Avant toute chose, j’aimerais que tu saches que
nous deux c’est bien fini et que les raisons qui motivent mon intervention sont
toutes autres. Le passé n’est pas toujours passé, et même si l’on décide de
l’oublier pour mieux avancer, il nous prouve qu’il reste quand même un facteur
déterminant dans notre futur.
-Viens-en au fait !
-Après tout le temps passé avec toi, je te crois
quand tu me dis que tu ne savais rien au sujet de mon lien de parenté avec
Sélom.
-Enfin, ce n’est pas trop tôt ! Avant que tu ne
continues, saches que j’ai bel et bien tourné la page aussi et que ruiner ton
foyer n’a jamais fait partie de mes plans. Encore que c’est toi qui m’avais
cherché, pas le contraire Bertrand.
-Ok, je le sais et puisque tout est clair alors,
laisse-moi parler sans m’interrompre s’il te plait. Comment qualifier ta
rencontre avec Sélom, pure hasard, sacrée coïncidence, mauvais tour du destin ?

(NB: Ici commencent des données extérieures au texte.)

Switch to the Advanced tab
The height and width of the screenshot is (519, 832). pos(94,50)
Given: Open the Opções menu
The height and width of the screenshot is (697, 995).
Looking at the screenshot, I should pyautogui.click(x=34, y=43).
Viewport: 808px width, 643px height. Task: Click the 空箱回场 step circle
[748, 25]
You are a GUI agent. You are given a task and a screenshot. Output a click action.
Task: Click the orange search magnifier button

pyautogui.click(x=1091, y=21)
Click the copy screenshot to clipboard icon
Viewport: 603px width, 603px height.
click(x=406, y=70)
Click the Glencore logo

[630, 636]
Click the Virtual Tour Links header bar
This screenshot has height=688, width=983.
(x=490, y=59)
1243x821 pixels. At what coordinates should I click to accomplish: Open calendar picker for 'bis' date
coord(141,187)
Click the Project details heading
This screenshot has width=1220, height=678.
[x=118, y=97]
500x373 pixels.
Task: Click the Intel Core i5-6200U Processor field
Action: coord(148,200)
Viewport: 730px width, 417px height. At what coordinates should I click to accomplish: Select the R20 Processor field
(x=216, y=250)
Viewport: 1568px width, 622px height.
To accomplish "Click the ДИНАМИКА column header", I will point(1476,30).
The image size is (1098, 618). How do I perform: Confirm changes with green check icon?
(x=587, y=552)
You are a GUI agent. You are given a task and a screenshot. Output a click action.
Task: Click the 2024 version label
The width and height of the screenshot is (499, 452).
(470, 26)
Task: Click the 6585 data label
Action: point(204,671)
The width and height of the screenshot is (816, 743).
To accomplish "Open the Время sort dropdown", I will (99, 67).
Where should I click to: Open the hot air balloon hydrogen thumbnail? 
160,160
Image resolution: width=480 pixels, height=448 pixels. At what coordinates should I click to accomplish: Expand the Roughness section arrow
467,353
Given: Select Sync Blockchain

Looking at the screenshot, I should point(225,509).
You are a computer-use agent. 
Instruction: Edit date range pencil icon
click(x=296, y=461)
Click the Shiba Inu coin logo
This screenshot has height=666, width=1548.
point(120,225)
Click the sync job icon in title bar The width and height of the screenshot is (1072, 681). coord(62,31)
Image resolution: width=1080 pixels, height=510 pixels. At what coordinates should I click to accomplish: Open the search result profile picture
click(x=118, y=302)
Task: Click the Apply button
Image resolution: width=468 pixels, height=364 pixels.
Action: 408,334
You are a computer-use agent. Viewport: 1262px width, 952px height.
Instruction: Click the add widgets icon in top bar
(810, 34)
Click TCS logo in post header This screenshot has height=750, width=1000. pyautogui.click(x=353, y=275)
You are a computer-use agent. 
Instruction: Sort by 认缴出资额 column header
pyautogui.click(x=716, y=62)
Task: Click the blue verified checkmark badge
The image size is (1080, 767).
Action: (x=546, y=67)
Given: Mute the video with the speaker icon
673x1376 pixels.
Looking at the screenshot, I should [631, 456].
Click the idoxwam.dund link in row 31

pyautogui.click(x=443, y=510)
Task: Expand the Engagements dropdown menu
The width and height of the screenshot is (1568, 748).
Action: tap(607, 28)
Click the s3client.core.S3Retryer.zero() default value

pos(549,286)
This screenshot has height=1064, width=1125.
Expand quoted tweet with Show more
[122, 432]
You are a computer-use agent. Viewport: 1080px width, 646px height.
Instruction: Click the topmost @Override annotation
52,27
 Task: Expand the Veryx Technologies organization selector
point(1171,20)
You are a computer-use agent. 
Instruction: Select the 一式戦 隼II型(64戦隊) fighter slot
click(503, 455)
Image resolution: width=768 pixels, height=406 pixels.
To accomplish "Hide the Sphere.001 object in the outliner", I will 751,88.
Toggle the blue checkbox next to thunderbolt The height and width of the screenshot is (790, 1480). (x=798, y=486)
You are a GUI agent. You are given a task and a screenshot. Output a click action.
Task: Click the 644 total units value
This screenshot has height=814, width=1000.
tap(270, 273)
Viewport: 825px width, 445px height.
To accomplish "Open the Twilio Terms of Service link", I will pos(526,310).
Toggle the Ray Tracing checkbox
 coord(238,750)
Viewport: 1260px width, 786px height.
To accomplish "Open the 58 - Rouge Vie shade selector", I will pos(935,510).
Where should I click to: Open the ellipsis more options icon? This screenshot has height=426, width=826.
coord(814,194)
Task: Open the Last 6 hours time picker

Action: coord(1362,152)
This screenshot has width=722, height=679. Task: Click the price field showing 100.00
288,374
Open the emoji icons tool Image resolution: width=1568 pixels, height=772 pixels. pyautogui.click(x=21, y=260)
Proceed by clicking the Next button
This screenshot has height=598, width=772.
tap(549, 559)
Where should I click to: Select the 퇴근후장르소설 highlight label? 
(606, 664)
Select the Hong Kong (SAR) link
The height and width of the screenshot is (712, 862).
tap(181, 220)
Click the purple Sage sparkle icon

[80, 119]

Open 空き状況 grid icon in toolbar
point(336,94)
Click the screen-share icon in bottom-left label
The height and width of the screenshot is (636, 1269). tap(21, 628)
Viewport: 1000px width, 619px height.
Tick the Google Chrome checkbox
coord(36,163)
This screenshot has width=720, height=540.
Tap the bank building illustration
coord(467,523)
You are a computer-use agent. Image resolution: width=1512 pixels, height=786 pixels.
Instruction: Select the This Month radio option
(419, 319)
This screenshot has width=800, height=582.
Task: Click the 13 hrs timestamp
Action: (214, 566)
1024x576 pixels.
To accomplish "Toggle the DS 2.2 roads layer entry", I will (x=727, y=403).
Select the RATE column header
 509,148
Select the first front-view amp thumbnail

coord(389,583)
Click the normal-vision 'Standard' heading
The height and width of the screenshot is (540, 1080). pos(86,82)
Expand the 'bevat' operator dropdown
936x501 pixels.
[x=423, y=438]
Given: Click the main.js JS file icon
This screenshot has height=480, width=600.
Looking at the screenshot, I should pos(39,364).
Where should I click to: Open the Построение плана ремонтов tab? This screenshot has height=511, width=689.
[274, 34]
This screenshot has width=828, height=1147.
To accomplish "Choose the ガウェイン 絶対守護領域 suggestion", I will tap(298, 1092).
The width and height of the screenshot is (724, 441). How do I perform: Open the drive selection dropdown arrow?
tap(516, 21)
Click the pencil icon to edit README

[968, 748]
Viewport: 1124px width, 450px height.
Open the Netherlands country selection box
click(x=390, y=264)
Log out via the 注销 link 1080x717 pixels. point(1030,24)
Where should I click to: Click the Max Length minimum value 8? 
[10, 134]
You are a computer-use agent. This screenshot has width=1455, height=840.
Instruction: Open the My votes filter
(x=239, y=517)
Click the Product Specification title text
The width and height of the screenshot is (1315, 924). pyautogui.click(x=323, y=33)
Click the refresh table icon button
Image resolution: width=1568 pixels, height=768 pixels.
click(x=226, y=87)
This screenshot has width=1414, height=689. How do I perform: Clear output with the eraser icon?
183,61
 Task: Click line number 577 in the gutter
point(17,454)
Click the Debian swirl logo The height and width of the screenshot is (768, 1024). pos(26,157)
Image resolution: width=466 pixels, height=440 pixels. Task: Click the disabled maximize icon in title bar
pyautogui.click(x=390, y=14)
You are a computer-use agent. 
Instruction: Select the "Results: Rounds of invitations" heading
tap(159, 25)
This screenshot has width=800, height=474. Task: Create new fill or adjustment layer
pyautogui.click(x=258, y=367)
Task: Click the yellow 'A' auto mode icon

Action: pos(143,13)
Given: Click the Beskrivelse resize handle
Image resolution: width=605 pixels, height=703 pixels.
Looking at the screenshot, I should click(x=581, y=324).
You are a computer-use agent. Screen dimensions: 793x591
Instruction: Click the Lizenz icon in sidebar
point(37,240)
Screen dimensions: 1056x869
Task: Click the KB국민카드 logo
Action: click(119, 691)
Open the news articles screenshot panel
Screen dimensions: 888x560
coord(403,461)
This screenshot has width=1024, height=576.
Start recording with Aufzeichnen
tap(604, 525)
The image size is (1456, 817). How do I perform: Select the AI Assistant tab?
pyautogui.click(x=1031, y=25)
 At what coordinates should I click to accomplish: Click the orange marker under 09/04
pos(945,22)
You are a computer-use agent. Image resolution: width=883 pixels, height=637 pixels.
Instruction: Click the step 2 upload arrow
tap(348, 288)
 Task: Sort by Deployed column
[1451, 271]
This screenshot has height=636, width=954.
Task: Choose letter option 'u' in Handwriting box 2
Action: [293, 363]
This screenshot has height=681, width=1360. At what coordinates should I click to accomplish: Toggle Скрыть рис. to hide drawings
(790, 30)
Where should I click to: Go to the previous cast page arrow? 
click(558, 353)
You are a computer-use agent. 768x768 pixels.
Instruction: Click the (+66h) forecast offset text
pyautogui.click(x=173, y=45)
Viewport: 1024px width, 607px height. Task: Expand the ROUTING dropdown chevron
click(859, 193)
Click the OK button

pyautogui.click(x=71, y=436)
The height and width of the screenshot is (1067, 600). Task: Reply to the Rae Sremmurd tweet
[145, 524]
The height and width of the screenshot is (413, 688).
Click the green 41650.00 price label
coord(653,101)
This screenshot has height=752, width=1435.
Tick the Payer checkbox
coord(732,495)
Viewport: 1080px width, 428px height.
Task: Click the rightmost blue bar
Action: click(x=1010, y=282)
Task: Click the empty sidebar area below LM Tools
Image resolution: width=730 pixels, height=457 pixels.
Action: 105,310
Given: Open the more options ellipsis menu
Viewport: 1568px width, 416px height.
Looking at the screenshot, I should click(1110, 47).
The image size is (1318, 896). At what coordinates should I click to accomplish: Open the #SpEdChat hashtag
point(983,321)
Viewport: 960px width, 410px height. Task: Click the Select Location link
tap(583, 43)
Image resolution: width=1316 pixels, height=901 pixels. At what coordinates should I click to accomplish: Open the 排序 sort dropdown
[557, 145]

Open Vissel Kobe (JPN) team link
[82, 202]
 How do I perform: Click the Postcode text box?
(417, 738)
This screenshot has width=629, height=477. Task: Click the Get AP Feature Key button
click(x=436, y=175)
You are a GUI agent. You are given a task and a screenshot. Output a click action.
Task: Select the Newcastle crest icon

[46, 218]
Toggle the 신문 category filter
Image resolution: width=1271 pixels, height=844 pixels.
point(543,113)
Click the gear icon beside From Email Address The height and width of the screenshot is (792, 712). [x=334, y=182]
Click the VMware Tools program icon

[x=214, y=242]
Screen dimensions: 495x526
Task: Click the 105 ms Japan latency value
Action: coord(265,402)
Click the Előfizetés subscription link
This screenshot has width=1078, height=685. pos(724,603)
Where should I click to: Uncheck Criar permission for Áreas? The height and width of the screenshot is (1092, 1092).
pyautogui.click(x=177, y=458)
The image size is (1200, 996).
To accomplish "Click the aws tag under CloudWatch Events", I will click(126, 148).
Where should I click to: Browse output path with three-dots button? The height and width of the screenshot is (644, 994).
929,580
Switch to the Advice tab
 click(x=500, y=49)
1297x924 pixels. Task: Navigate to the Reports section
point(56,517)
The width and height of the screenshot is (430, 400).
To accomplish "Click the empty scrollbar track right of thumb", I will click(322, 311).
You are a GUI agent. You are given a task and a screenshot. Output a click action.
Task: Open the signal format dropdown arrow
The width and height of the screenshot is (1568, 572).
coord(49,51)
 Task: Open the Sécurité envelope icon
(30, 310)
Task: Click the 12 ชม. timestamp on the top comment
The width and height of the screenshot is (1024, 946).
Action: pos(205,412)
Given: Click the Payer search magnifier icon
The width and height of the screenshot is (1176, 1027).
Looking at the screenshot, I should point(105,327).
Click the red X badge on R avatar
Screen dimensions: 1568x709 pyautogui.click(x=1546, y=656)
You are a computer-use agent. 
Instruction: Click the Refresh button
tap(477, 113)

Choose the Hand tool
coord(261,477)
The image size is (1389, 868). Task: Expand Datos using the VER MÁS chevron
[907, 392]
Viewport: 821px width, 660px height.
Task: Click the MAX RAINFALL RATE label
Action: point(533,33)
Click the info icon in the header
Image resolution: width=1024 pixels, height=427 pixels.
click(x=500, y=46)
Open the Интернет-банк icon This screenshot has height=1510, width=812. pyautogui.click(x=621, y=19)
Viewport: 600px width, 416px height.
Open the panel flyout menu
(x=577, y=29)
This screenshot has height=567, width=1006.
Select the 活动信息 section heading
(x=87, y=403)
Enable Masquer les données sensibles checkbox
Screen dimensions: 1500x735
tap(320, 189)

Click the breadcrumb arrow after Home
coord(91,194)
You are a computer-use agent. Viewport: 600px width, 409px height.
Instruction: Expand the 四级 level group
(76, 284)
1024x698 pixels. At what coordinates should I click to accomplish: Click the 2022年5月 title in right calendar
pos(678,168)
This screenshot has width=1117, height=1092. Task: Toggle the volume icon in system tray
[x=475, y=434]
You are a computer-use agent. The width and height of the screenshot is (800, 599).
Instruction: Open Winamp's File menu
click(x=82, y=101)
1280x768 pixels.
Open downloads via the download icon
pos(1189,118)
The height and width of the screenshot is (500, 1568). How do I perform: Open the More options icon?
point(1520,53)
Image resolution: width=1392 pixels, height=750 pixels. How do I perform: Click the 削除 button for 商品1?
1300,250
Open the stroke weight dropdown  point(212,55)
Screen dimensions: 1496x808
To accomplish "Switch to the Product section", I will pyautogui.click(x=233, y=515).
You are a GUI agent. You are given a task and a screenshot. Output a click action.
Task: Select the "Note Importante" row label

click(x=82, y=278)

Je ne saurais le dire. Néanmoins, il y a un point très important que tu ne dois
pas oublier. Nous sommes des africains et il y a certaines traditions
auxquelles nous ne pourrions-nous déroger. Tu es sorti avec moi et
naturellement nous avons eu des relations sexuelles. En ce jour tu es avec mon
neveu, direct je précise car Sélom est le fils de ma grande sœur du même père
et de la même mère.
Je l’écoutais en me demandant où exactement il
voulait en venir.
- Selon ce qu’il m’a dit, il te voit déjà comme son
épouse et la future mère de ses enfants. Tu me dirais sûrement que ce genre de
choses arrivent partout ailleurs et qu’il n’y a pas lieu d’en faire tout un
drame surtout que ‘’nous deux’’ appartient au passé mais je me dois de
t’informer que dans notre famille, de tels actes sont considérés comme un
sacrilège et dont peut découler la mort.
J’ai senti mon cœur se serrer à l’écoute du mot
‘’mort’’ et comme si ma crainte se lisait sur mon visage, il a continué en me
rassurant d’une certaine manière sans pour autant changer ses dires.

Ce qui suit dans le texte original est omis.